Download PDF

We’ve all experienced it. We get our car repaired, and the service manager says, “Please recommend us on Yelp.” How many times this year have you been contacted by an ophthalmology program asking you to “vote for us” on Doximity or U.S. News and World Report? Are most of us any better at ranking residency programs or departments of ophthalmology than we are at assessing car repair?
Many physicians complain that online reviews of their own professional services are unrelated to quality and that the movement to “transparency” is actually enticing patients to make health care decisions based on subjective and often marginally relevant factors. This plays out on a larger scale, too, for example, when resident applicants use the Doximity Navigator, based largely on such rankings.
U.S. News ranks hospitals in 16 different fields, including ophthalmology. In 12 of these specialties, rankings are “determined mostly by data,” with a minor reputational component. In 4 specialties (including ophthalmology), rankings are “determined entirely by reputation, based on a survey.”1
In 2016, the #1 ranked program had a score of 62.8 and the #6 program score was 13.5, based on a national survey of hundreds of ophthalmologists. Really? There’s that much difference? I consider myself pretty knowledgeable about academic institutions in our profession, but I am uncomfortable “ranking” the top departments and refuse to participate.
Do these popularity contests have economic value? A lot of people check them, enough that U.S. News can sell advertising on the website. As of March 16, the 3 most prominent advertisers were 2 large ophthalmology departments—and California Psychics, which described itself as “the most-trusted source of accurate psychic readings by phone,” with a “Talk Now” button. All part of evidence-based decision-making.
But people remember these rankings. The U.S. News website advises patients that consulting the rankings “may be in order if your care calls for special expertise. …” One study found that patients remember them up to 2 years after the original publication.2 Another study showed that rank changes can engender a 5% change in patient volume (and revenue).3
One problem inherent in all these reputation-based rankings is the heterogeneity of criteria. What are we ranking: overall clinical care, faculty quality, clinical research, teaching environment, personal relationships, or pure old-fashioned “street credibility”? Do we implicitly believe that bigger departments offer better residency training than smaller ones? Do we take it on faith that success in clinical research and publishing translates into success as a teacher of residents and as a mentor? There are large programs that relatively deprioritize teaching and small programs with great teachers.

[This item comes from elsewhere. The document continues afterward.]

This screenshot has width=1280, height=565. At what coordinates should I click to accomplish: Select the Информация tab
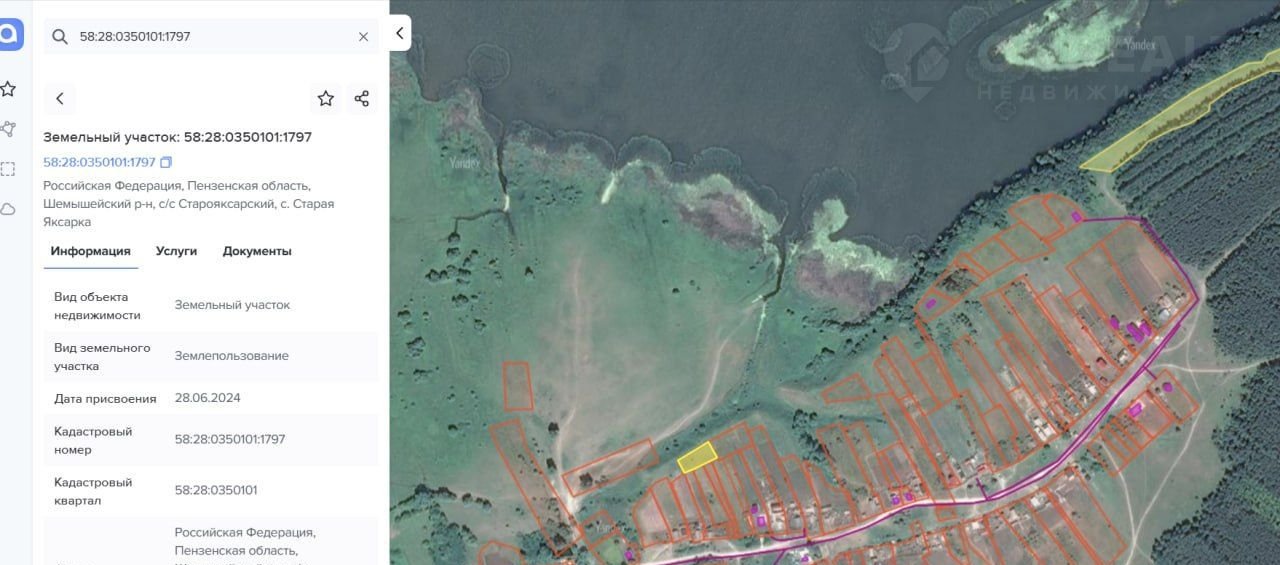click(x=90, y=251)
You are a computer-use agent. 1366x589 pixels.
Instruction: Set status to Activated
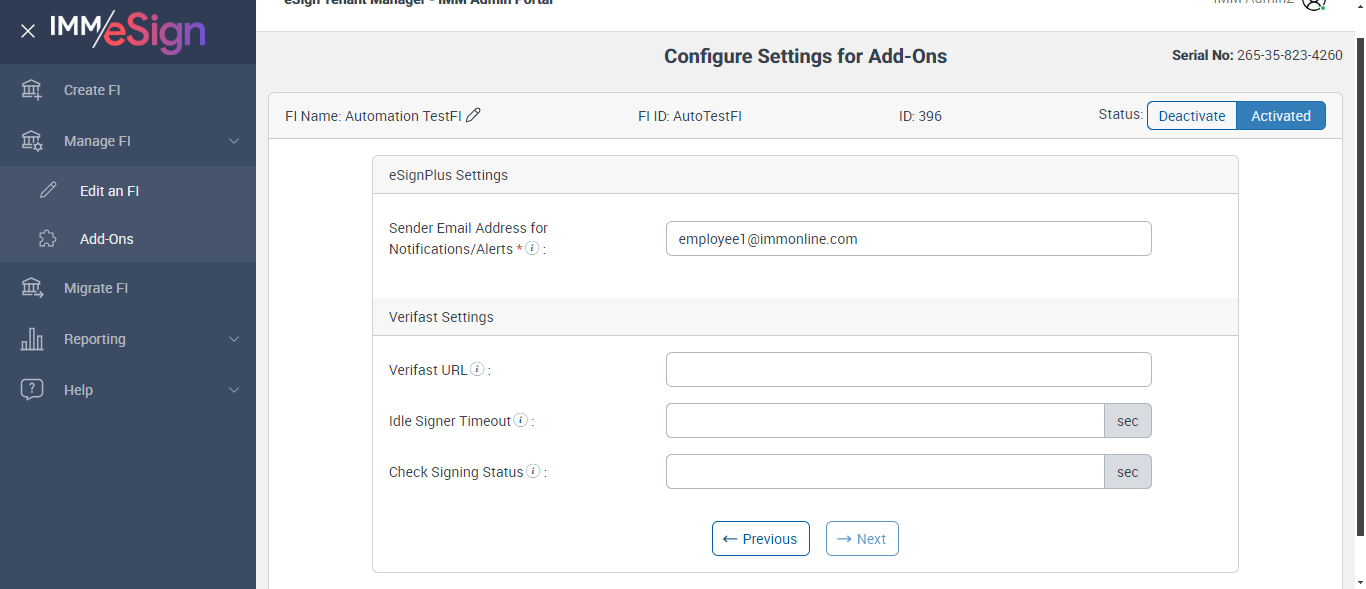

I recommend that we individually, through our academic institutions, and as a profession consider the following:
- Encourage U.S. News/Doximity to include quantitative inputs in addition to “reputation” in compiling their ophthalmology rankings. These data exist.
- Encourage U.S. News/Doximity to ensure that the national ophthalmology community is appropriately sampled and to better define the criteria for “reputation.”
- Don’t use your voting as a way to reward friends or alma maters. People assume that these rankings are meaningful and may give them undue weight in life-changing decisions.
- Educate medical students as to the limitations of these rankings as navigational aids in choosing interviews or making a final residency rank list.
We must recognize these websites for what they are—popularity contests that accumulate individually determined qualitative preconceptions and generate a pseudo-quantitative rank list. Is it simply better to click the “Talk Now” button for $1 per minute?
___________________________
1 health.usnews.com/health-care/best-hospitals/articles/faq-how-and-why-we-rank-and-rate-hospitals.
2 Hibbard JH et al. Health Aff (Millwood). 2005:24(4):1150-1160.
3 Pope DG. J Health Econ. 2009;28(6):1154-1165.